The Law of Unintended Consequences is always producing, well, unintended results. And it seems that the principal consequence of Operation Forbidden Fruit, the investigation into USDA-inspector corruption in Hunts Point, is dramatic consolidation on the market. Ten years ago, a very large operation on Hunts point might have done around $50 million a year in business. This year, the biggest company will probably exceed a quarter of a billion dollars in sales – and produce prices have not increased.
This is not surprising; the fundamental trend of consolidation has been ongoing for decades. Individual wholesalers that once handled just a specific line – potatoes & onions, Western vegetables or deciduous fruits, for example – have expanded, taking on more units and handling more items.
But events have a way of speeding or slowing down such a process. Forbidden Fruit drove some guys out and made others think it is wiser to find other rows to hoe.
Nobody can defend bribery, and to outsiders looking in, it may seem crystal clear who is right and who is wrong.

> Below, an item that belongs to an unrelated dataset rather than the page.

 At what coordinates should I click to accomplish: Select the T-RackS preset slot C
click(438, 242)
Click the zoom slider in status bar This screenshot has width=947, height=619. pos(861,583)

But I’ve read the court transcripts and spoken to most of the players, and I’ve come to see that the line between bribery and extortion can be a blurry one indeed. If there had been one inspector taking payoffs, then those who paid him off were looking for an edge. But when half the inspection service, including the head of the office, is involved, then wholesalers on the market are operating in a culture that makes it difficult to do the right thing.
It is easy for us armchair quarterbacks to say that every one of the wholesalers should have done the right thing and always refused to get involved in an untoward activity. But it wasn’t our businesses on the line. It wasn’t the education of our children at risk.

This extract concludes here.